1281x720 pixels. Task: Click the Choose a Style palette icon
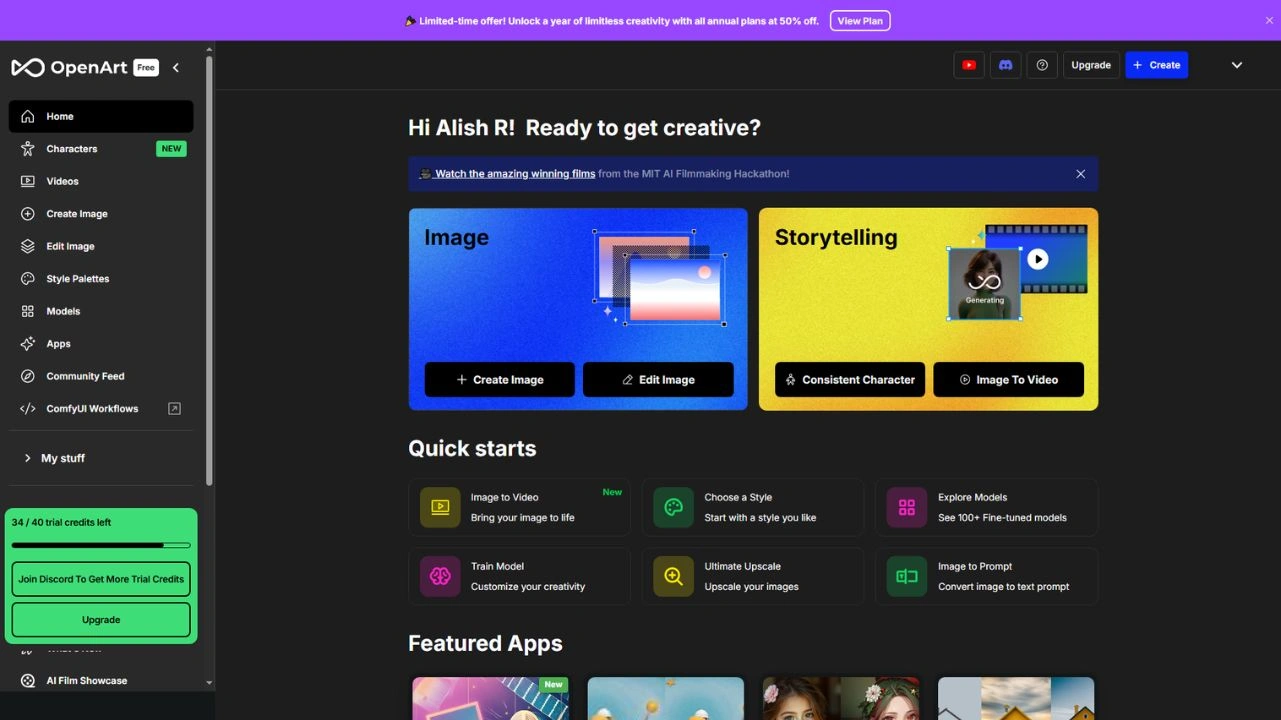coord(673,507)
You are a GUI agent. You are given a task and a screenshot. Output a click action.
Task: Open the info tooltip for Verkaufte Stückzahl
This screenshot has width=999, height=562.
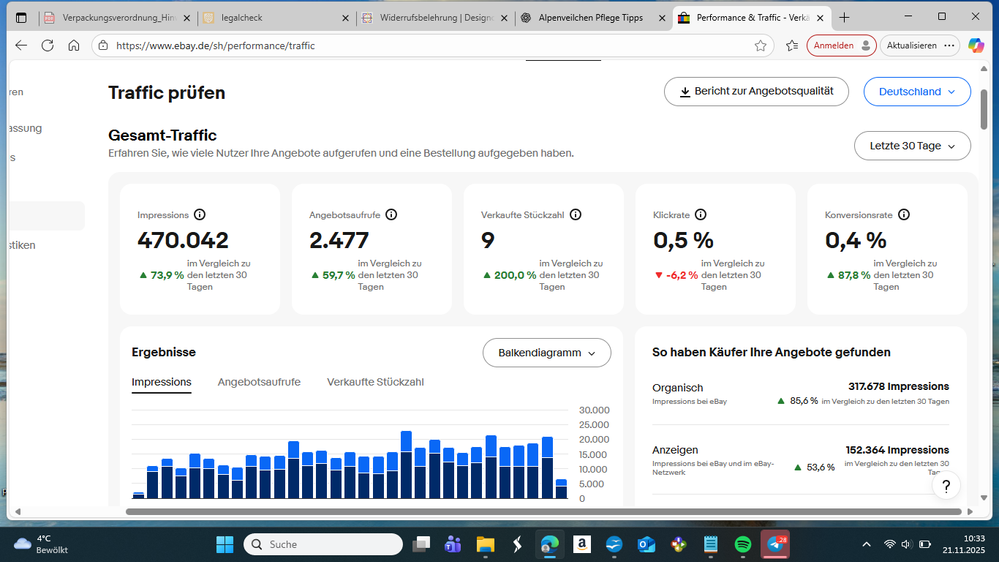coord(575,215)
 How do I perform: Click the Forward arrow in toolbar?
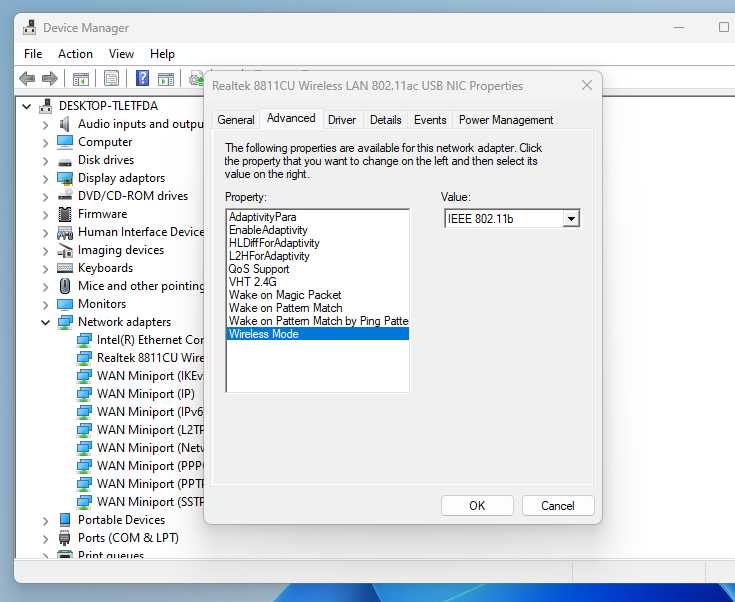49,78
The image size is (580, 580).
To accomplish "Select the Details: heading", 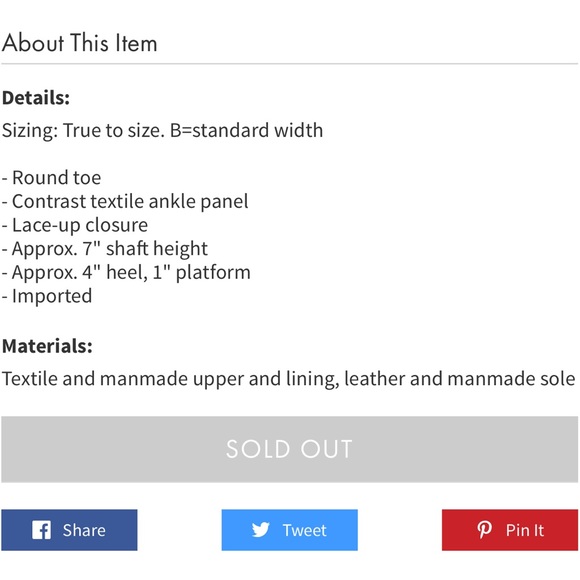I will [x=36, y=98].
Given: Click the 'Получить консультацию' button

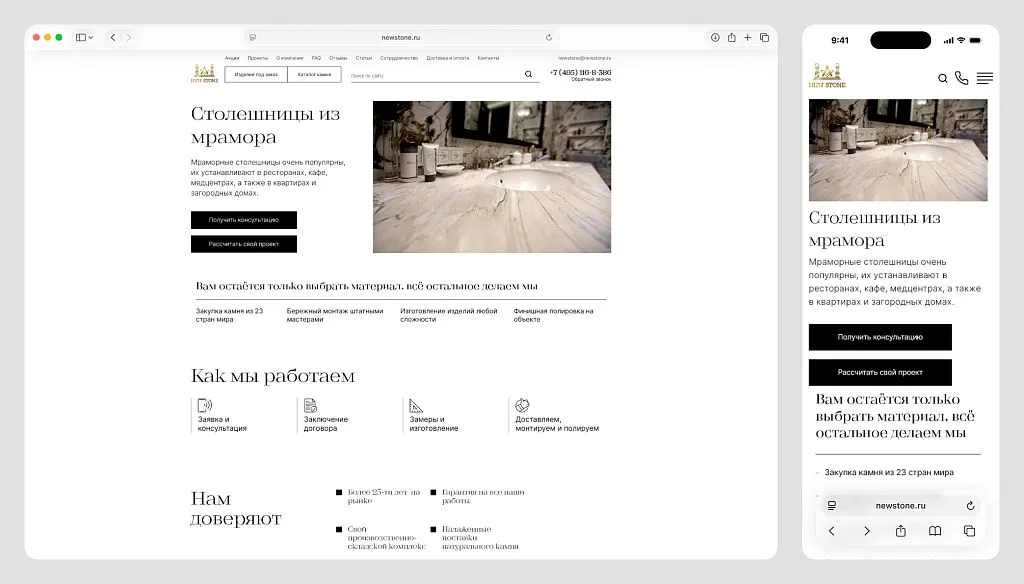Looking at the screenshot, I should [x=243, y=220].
---
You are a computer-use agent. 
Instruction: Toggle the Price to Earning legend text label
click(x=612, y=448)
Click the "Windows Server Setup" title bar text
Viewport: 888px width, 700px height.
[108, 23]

• [WORK TO BE COMPLETED]
Every line of the material above that includes the string "agent" is required.

• [ANSWER TO THIS PROBLEM]
You are a GUI agent. You are given a task and a screenshot. Output a click action.
You are a computer-use agent. 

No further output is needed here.